* _What is asked_
Extract every one of the lines below, word for word.

* _Saved entries_

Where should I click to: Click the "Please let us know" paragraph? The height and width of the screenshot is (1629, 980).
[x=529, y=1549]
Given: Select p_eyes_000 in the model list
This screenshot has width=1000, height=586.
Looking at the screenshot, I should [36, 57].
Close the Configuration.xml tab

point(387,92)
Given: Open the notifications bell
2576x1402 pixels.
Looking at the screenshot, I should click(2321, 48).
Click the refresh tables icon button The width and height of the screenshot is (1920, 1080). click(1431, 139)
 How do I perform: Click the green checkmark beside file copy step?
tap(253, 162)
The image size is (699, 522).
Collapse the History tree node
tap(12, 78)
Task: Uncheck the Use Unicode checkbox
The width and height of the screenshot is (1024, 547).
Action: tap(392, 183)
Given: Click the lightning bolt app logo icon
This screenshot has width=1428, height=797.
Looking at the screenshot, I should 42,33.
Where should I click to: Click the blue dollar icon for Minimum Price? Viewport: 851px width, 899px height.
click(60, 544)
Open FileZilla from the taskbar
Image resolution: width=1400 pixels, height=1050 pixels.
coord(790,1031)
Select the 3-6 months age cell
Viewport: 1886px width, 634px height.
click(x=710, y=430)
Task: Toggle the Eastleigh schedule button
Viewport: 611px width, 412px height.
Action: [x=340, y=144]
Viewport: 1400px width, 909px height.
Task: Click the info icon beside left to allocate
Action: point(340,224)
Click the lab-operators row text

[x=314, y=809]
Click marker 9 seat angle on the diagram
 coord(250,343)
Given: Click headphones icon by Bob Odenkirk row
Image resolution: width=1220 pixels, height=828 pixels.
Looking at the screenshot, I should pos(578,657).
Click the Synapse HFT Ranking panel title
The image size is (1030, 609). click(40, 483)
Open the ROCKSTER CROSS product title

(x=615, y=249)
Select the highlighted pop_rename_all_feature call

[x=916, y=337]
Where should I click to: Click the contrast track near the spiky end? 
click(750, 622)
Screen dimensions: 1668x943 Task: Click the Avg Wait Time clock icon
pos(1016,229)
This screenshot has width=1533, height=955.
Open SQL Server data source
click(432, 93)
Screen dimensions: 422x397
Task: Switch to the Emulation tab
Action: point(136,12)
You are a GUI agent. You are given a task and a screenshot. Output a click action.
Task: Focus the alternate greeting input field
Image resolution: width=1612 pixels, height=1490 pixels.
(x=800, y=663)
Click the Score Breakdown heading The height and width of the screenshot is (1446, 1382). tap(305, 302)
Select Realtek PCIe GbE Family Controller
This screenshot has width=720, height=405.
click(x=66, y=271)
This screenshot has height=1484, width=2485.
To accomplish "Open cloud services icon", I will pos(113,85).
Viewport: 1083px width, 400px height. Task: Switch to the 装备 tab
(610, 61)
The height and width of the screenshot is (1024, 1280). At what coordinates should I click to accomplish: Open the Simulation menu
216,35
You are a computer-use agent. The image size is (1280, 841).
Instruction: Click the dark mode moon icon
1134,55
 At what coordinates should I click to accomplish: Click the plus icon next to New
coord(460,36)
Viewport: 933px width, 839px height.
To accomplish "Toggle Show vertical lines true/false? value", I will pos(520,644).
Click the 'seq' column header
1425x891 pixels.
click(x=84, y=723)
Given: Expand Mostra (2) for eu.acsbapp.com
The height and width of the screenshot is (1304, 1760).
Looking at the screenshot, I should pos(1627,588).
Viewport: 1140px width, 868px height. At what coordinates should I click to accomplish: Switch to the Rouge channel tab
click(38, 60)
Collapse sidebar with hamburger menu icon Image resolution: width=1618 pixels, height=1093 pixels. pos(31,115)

* _Response below_
Where should I click to: Click the "Please let us know" paragraph? The height and width of the screenshot is (1629, 980).
[x=529, y=1549]
Given: Select p_eyes_000 in the model list
This screenshot has width=1000, height=586.
Looking at the screenshot, I should [36, 57].
Close the Configuration.xml tab

point(387,92)
Given: Open the notifications bell
2576x1402 pixels.
Looking at the screenshot, I should click(2321, 48).
Click the refresh tables icon button The width and height of the screenshot is (1920, 1080). click(1431, 139)
 How do I perform: Click the green checkmark beside file copy step?
tap(253, 162)
The image size is (699, 522).
Collapse the History tree node
tap(12, 78)
Task: Uncheck the Use Unicode checkbox
The width and height of the screenshot is (1024, 547).
Action: tap(392, 183)
Given: Click the lightning bolt app logo icon
This screenshot has width=1428, height=797.
Looking at the screenshot, I should 42,33.
Where should I click to: Click the blue dollar icon for Minimum Price? Viewport: 851px width, 899px height.
click(60, 544)
Open FileZilla from the taskbar
Image resolution: width=1400 pixels, height=1050 pixels.
coord(790,1031)
Select the 3-6 months age cell
Viewport: 1886px width, 634px height.
click(x=710, y=430)
Task: Toggle the Eastleigh schedule button
Viewport: 611px width, 412px height.
Action: [x=340, y=144]
Viewport: 1400px width, 909px height.
Task: Click the info icon beside left to allocate
Action: point(340,224)
Click the lab-operators row text

[x=314, y=809]
Click marker 9 seat angle on the diagram
 coord(250,343)
Given: Click headphones icon by Bob Odenkirk row
Image resolution: width=1220 pixels, height=828 pixels.
Looking at the screenshot, I should pos(578,657).
Click the Synapse HFT Ranking panel title
The image size is (1030, 609). click(40, 483)
Open the ROCKSTER CROSS product title

(x=615, y=249)
Select the highlighted pop_rename_all_feature call

[x=916, y=337]
Where should I click to: Click the contrast track near the spiky end? 
click(750, 622)
Screen dimensions: 1668x943 Task: Click the Avg Wait Time clock icon
pos(1016,229)
This screenshot has width=1533, height=955.
Open SQL Server data source
click(432, 93)
Screen dimensions: 422x397
Task: Switch to the Emulation tab
Action: point(136,12)
You are a GUI agent. You are given a task and a screenshot. Output a click action.
Task: Focus the alternate greeting input field
Image resolution: width=1612 pixels, height=1490 pixels.
(x=800, y=663)
Click the Score Breakdown heading The height and width of the screenshot is (1446, 1382). tap(305, 302)
Select Realtek PCIe GbE Family Controller
This screenshot has width=720, height=405.
click(x=66, y=271)
This screenshot has height=1484, width=2485.
To accomplish "Open cloud services icon", I will pos(113,85).
Viewport: 1083px width, 400px height. Task: Switch to the 装备 tab
(610, 61)
The height and width of the screenshot is (1024, 1280). At what coordinates should I click to accomplish: Open the Simulation menu
216,35
You are a computer-use agent. The image size is (1280, 841).
Instruction: Click the dark mode moon icon
1134,55
 At what coordinates should I click to accomplish: Click the plus icon next to New
coord(460,36)
Viewport: 933px width, 839px height.
To accomplish "Toggle Show vertical lines true/false? value", I will pos(520,644).
Click the 'seq' column header
1425x891 pixels.
click(x=84, y=723)
Given: Expand Mostra (2) for eu.acsbapp.com
The height and width of the screenshot is (1304, 1760).
Looking at the screenshot, I should pos(1627,588).
Viewport: 1140px width, 868px height. At what coordinates should I click to accomplish: Switch to the Rouge channel tab
click(38, 60)
Collapse sidebar with hamburger menu icon Image resolution: width=1618 pixels, height=1093 pixels. pos(31,115)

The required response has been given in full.